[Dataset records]
[start]

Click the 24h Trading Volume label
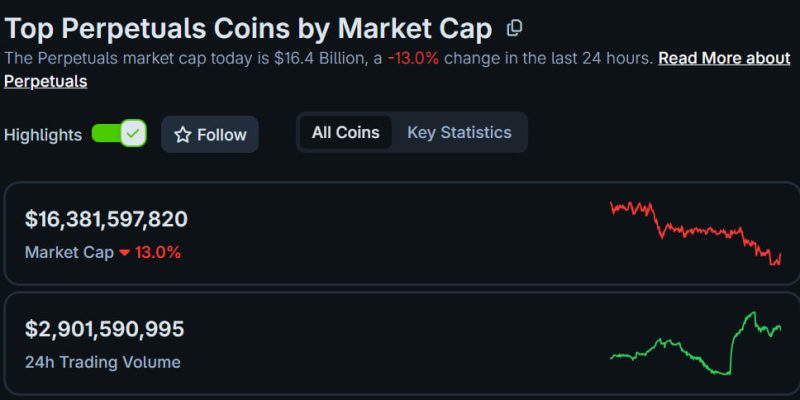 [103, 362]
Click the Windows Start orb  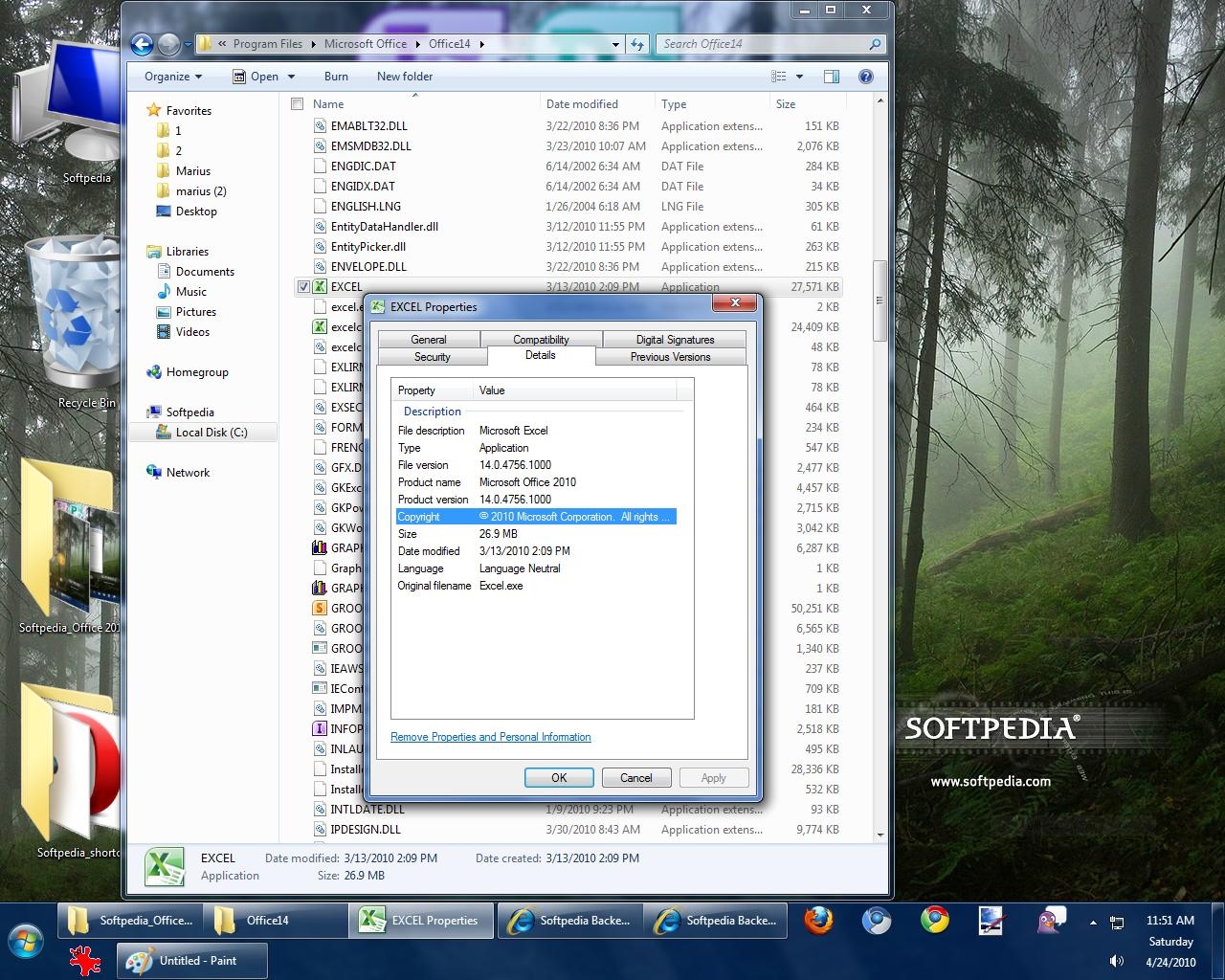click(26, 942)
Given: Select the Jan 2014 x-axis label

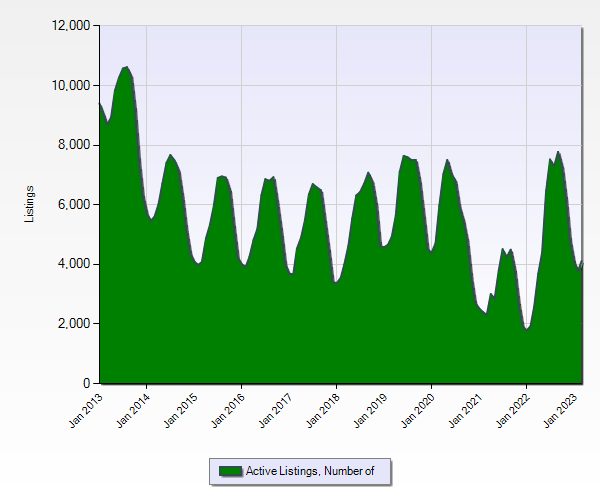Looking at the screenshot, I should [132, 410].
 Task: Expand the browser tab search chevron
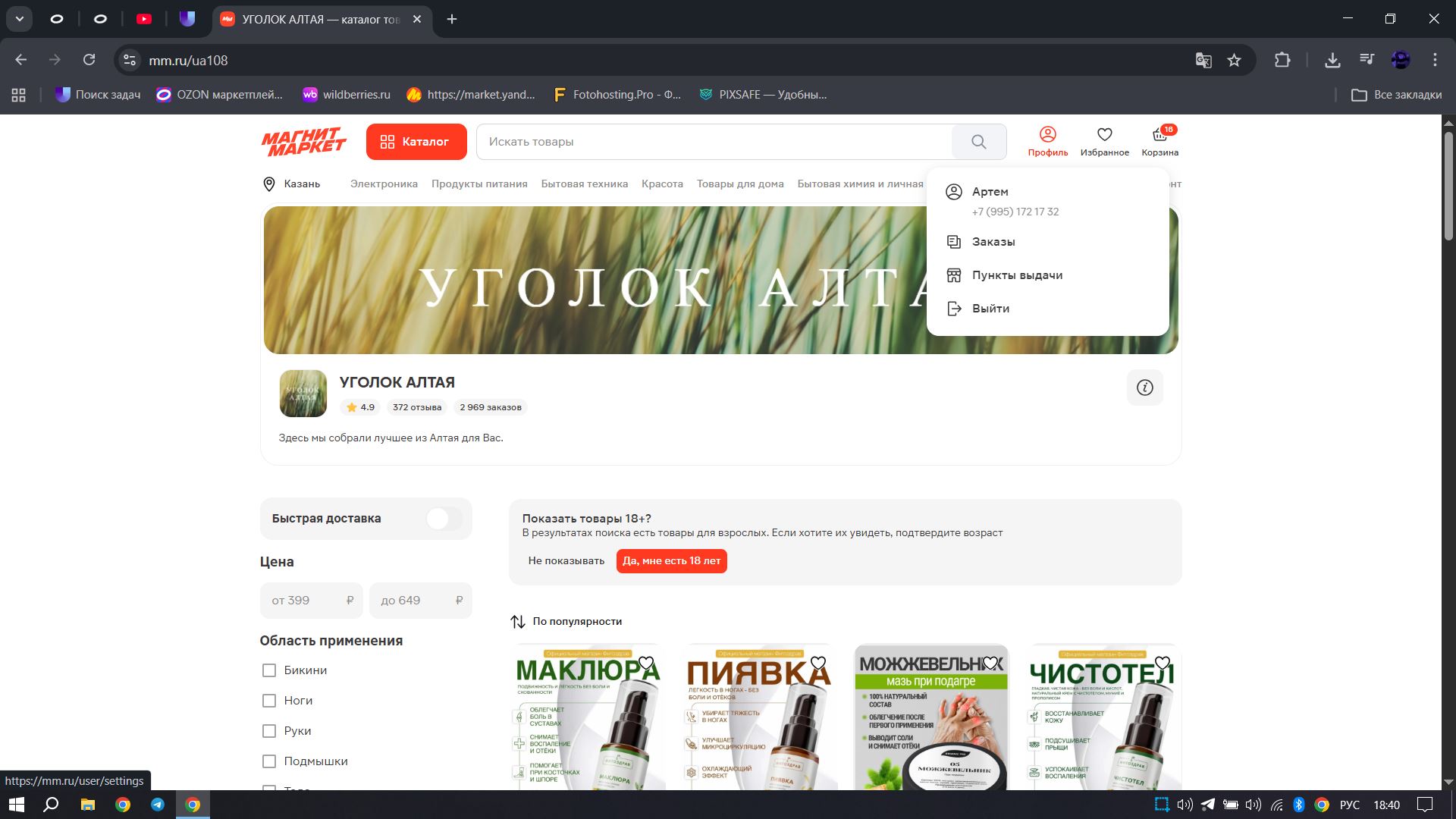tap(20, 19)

[end]

**Description of the task**
Show each line of the records above that contains the word "label".

**Finished exercise**
Click the 24h Trading Volume label
Given: Select the Jan 2014 x-axis label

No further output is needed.